Bug ID | 1162950 |
---|---|
Summary | AUDIT-1: pam: mode of /sbin/unix*_chkpwd |
Classification | openSUSE |
Product | openSUSE Tumbleweed |
Version | Current |
Hardware | Other |
OS | Other |
Status | NEW |
Severity | Normal |
Priority | P5 - None |
Component | Security |
Assignee | josef.moellers@suse.com |
Reporter | matthias.gerstner@suse.com |
QA Contact | qa-bugs@suse.de |
CC | jsegitz@suse.com, malte.kraus@suse.com, security-team@suse.de |
Found By | --- |
Blocker | --- |
In the proactive security we noticed that /sbin/unix_chkpwd and /sbin/unix2_chkpwd are installed setuid-root per our long standing entries in our permissions package configuration. The following mode and ownership are set: -rwsr-xr-x 1 root shadow 15K 6. Nov 14:41 /sbin/unix2_chkpwd -rwsr-xr-x 1 root shadow 27K 6. Nov 14:41 /sbin/unix_chkpwd The programs are installed with privileges to allow them to check against password hashes in /etc/shadow. /etc/shadow is actually owned by the shadow group: -rw-r----- 1 root shadow 1.1K 26. Jul 2019 /etc/shadow So the question we have is why unix*_chkpwd aren't installed setgid-shadow instead of setuid-root?
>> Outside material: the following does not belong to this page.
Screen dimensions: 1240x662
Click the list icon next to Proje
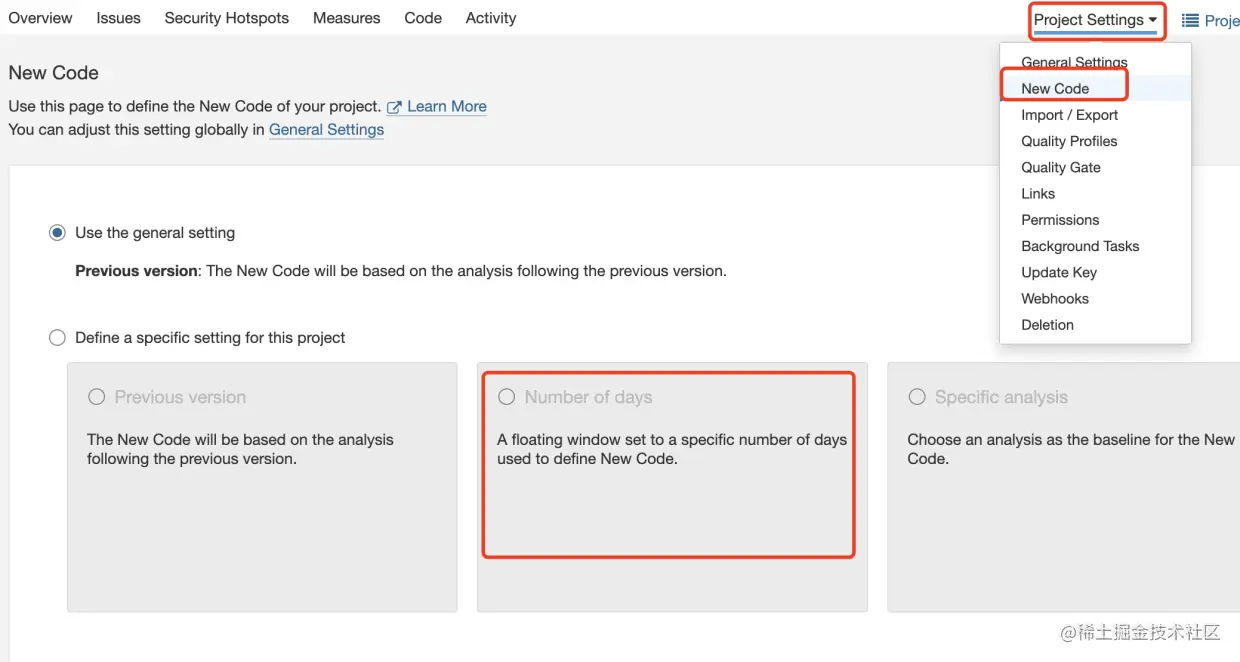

It looks like this would be sufficient. The current setting with unix_chkpwd being owned by the shadow group but also have the setuid-root bit doesn't make sense in any case. I you can confirm that installing them setgid-shadow is sufficient then we can adjust the permissions configuration accordingly. Thank you.